Texte du document →
● ● ● ●

Il était accompagné de Mme Hébert, de la FCEI,
qui a abondé dans le sens présenté par le ministre Hassad de l'époque à la conférence de presse. Si vous lisez
attentivement la conférence de presse et si vous retenez surtout ce que Mme Hébert y dit... Poussons le raisonnement
jusqu'au bout. Ça veut dire fondamentalement que, si on suit le
raisonnement de Mme Hébert et de la FCEI
jusqu'au bout, tout ce qu'on a à faire, c'est abolir tous les décrets.
J'aimerais ça qu'on puisse dire aux
gens du Saguenay—Lac-Saint-Jean,
le royaume où les gens... des concessionnaires d'automobiles, qu'ils
devraient être comme la région de l'Outaouais,
où il n'y en a pas, de décret, pour cette activité-là. Moi, je pense qu'ils y
tiennent, à leur décret. Nous, on y tient exactement de la même façon.
Ceci étant,
je termine, M. le Président. Merci de votre bonté. Je vous souligne, assez
paradoxalement — et
c'est notre interprétation de la loi — l'article 8 confie au ministre, bien
entendu, le pouvoir de recommander au gouvernement d'abroger un décret. Et je comprends que c'est
sans même s'adresser à l'Assemblée nationale, là. Ça pourrait se faire à
travers le gouvernement. On ne voit pas,
dans ce texte-là, cette idée-là qu'il va donner des motifs. On voit dans le
texte qu'il doit consulter. C'est assez
paradoxal que l'article 8, dans le projet de loi, on propose de le modifier où,
justement — ce n'est pas
par enchantement — il y a
des exigences très strictes où on dit au ministre : Tu vas fournir les
motifs. Non seulement tu vas donner l'occasion aux parties de se faire
entendre, mais tu vas fournir les motifs.
Alors, je trouverais ça bizarre qu'on puisse
dire aux gens du comité paritaire et les parties contractantes : Vous n'étiez pas à la bonne époque, vous étiez
juste un peu avant. Si vous aviez
attendu l'adoption du projet
de loi, on vous aurait donné les motifs, mais là on ne vous les
donne pas. À mon avis, implicitement, l'article 8 oblige le ministre à donner des motifs, et il n'en a pas donné, autre que de
nous parler du libre marché, et ça, à mon humble avis, ça ne tient pas
la route. Je vous remercie, M. le Président, mesdames, messieurs.
Le Président (M. Cousineau) :
Alors, merci, Me Brochu. Donc, nous allons passer à la période d'échange avec
les parlementaires. Évidemment, nous allons débuter avec Mme la ministre pour
un premier bloc de 15 minutes. Mme la ministre.

● ● ● ●

Entrées fournies →
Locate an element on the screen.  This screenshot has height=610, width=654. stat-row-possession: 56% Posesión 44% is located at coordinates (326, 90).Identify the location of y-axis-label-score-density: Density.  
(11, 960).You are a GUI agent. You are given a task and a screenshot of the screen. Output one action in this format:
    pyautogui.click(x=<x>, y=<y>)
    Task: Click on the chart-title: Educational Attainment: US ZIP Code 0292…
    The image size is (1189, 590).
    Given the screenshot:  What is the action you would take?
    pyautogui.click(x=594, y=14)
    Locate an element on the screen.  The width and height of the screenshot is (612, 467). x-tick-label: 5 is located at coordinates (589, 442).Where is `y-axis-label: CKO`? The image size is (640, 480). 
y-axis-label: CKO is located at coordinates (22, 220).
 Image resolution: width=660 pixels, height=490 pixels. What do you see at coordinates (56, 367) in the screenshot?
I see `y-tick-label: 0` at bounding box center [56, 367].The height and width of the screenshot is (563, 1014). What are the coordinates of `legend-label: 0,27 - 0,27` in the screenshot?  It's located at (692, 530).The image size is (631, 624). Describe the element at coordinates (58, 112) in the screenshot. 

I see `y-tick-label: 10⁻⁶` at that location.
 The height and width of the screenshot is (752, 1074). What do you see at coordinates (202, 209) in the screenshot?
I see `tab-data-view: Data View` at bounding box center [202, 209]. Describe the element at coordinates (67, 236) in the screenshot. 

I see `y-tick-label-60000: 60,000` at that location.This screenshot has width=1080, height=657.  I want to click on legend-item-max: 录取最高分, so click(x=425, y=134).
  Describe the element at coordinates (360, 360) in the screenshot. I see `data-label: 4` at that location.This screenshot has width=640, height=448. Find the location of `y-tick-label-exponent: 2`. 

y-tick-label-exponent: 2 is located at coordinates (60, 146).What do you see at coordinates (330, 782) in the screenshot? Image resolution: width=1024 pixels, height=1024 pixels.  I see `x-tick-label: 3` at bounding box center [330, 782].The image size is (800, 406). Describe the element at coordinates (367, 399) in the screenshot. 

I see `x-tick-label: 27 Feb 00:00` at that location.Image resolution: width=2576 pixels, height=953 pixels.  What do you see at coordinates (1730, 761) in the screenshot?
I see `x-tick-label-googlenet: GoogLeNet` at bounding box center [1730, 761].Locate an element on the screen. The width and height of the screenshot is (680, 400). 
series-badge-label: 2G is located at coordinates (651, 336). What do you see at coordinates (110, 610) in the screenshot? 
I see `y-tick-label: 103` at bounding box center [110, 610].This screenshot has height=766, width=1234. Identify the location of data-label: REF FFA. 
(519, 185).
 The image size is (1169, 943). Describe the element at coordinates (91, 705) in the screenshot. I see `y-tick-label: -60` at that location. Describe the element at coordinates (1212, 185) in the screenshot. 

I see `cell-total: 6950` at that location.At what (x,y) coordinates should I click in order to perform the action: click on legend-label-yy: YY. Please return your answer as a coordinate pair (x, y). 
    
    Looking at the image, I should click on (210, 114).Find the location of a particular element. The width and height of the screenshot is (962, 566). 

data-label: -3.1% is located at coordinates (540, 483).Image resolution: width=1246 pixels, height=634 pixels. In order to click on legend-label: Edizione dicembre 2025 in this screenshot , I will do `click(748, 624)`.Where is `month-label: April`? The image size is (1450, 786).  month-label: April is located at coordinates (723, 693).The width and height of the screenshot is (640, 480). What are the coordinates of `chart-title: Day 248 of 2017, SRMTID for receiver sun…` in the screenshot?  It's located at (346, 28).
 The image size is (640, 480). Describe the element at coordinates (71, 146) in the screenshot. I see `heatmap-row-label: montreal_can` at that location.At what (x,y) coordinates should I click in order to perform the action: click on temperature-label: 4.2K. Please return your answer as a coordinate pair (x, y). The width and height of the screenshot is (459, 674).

● ● ● ●

Consigne → Pouvez-vous reproduire mot pour mot le passage du texte qui va de « Le Président (M. » jusqu'à « Mme la ministre. » inclus ? Les entrées n'ont aucun lien avec le texte.

Solution proposée →
Le Président (M. Cousineau) :
Alors, merci, Me Brochu. Donc, nous allons passer à la période d'échange avec
les parlementaires. Évidemment, nous allons débuter avec Mme la ministre pour
un premier bloc de 15 minutes. Mme la ministre.